Teaching OpenAI API with new data

I am using OpenAI API for to help me search through a large amount of data (text). Based ONLY off of the data that I am passing into the system parameter, I want a response generated. Does anyone have suggestions on how to do this for optimization? Do I have to pass in the data each time? By the way, I have the data in a MySQL DB. I am concatenating the data in the columns into one LARGE string and passing it in with additional instructions saying “Only answer based off this information…”. Anyone have any solutions to this?

Usually you correlate the input to data in your system. Then only feed this correlated data to the System/Input for the LLM to answer from.

This is call RAG or Retrieval Augmented Generation.

Whenever you are using a DB, I am thinking you are a serious user. Please consider function calling which I used for my application.

@curt.kennedy Can you please elaborate? I’m just a computer science student.

I’ve seen others use LangChain. Would you say this source is reliable?

Sure, I would start by understanding this classic Cookbook from OpenAI.

But in general, you use embeddings (from AI models) or keywords, or both combined, to “retrieve” text chunks that are relevant, and present them for the LLM to use as information to answer the input query, along with previous back-and-forth history with the user.

Embeddings are vectors from certain AI models. Each chunk of text gets a vector assigned. This vector is a set of numbers that give the chunk of text a numerical meaning.

Keywords are generated based on some information theoretic rarity index. (not necessarily AI based). So rare words have more information than common words. And this search is optimized by intersecting the most rare words with the user query that also matches the rare words in your text chunks.

Finding close vectors (close semantic meaning) is achieved with dot products (cosine similarity) since the vectors are usually unit vectors. If not, you would do the normal euclidean distance. And in a pinch, with billions or a ridiculous amount of records, you use a multiply-less Manhattan metric. Beyond this, there are AI models that also search, like FAISS.

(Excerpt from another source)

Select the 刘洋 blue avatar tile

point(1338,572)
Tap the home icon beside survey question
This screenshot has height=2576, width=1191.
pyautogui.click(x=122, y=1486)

These vector correlations are done in memory, for speed, and the actual text chunks are looked up in a database. Scanning a database is expensive. Vector correlations are just multiplies and adds on the vectors, nothing crazy. So the straightforward argmax vector search can be done in memory with multiplies and adds in a single for-loop. So once you get your winning vector and associated hash, you can also get the text chunk in your database.

But if you have enough memory, you can put all the vectors and the text into memory and skip the database. This is probably the way to go if just starting out. Why not do this out the gate? Well, it’s frowned upon because you want to preserve all your high speed memory for search (vector correlations), and let the database do the “dumb lookup” duty of getting the actual text chunk. So best practices, basically, says separate the two.

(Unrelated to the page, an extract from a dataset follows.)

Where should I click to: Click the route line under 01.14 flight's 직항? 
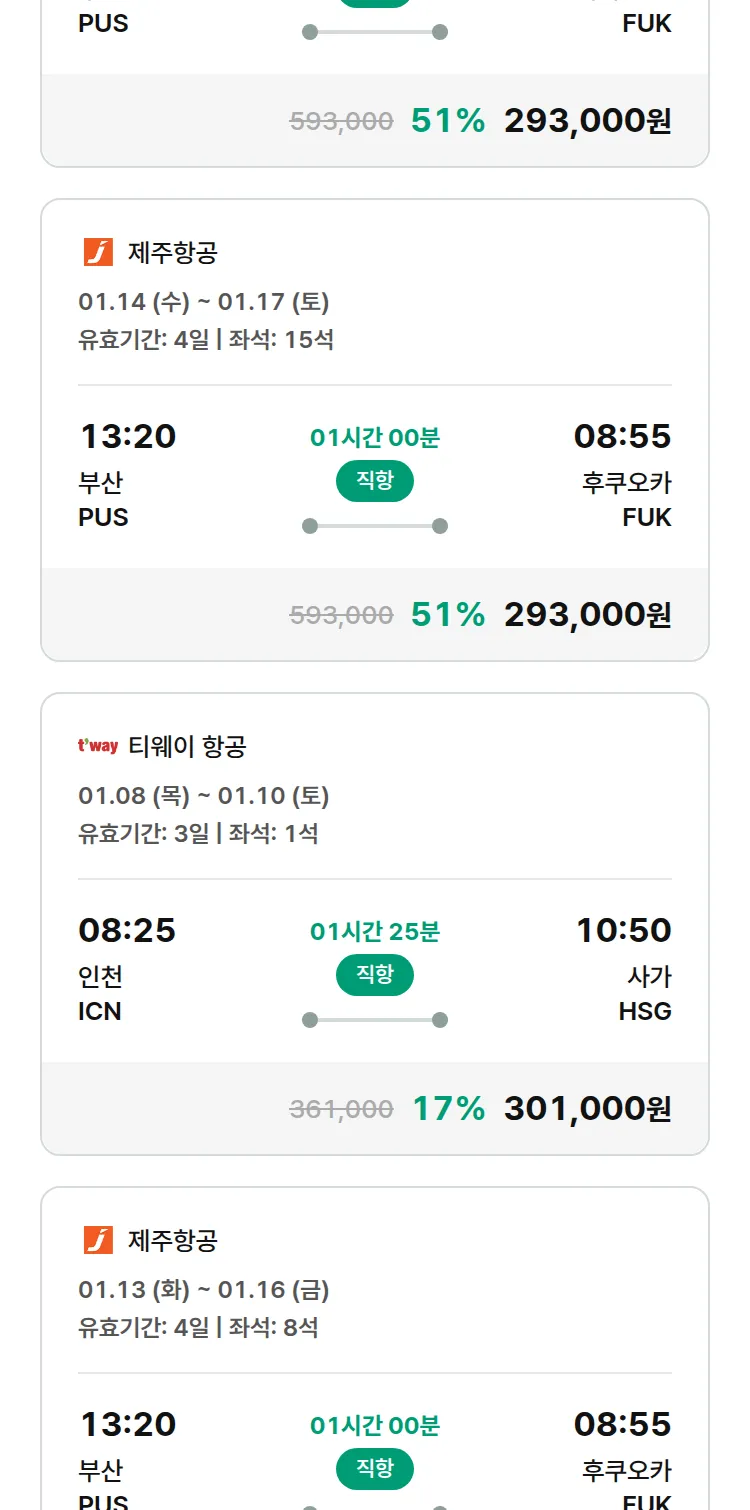coord(375,526)
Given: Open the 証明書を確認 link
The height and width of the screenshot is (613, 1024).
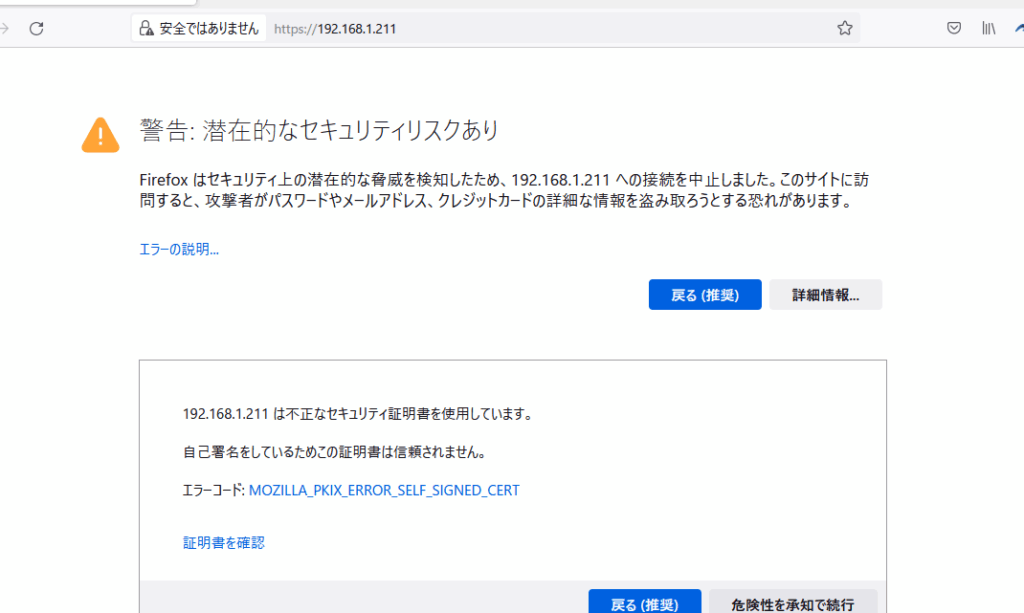Looking at the screenshot, I should pos(224,543).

Once you get embeddings implemented, and decide to use keywords, you can fuse both results together using Reciprocal Rank Fusion or the newer density preserving Relative Score Fusion (ref)

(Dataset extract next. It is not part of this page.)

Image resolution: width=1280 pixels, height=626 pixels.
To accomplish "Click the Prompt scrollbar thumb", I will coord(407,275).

Beyond this, you can get LLM spawn new queries from the initial query, and you take all these multiple queries (human and synthetic), run them all through the RAG, and rank everything, and fuse them together into one optimal stream to retrieve the most relevant and insightful information that the LLM has discovered, beyond the user’s query, and including the users query. You can weight each view/perspective separately in the fusion to influence what is more important. Is it the User, or some other set of things the LLM has discovered with its synthetic queries? It’s up to you.

You won’t learn much by using Langchain, but you can use it and see what it does under the hood since it is open source. Maybe get some ideas that you are missing, and develop from there.

IMO, Langchain is overkill, and not needed, and creates a veil of mystery, if that’s all you know and rely on. So I would recommend Langchain for those that just want to get something going, without learning the details. But also good for those who want to learn the details, and want to learn what RAG systems can do, after you stare at the code. It’s a double edged sword.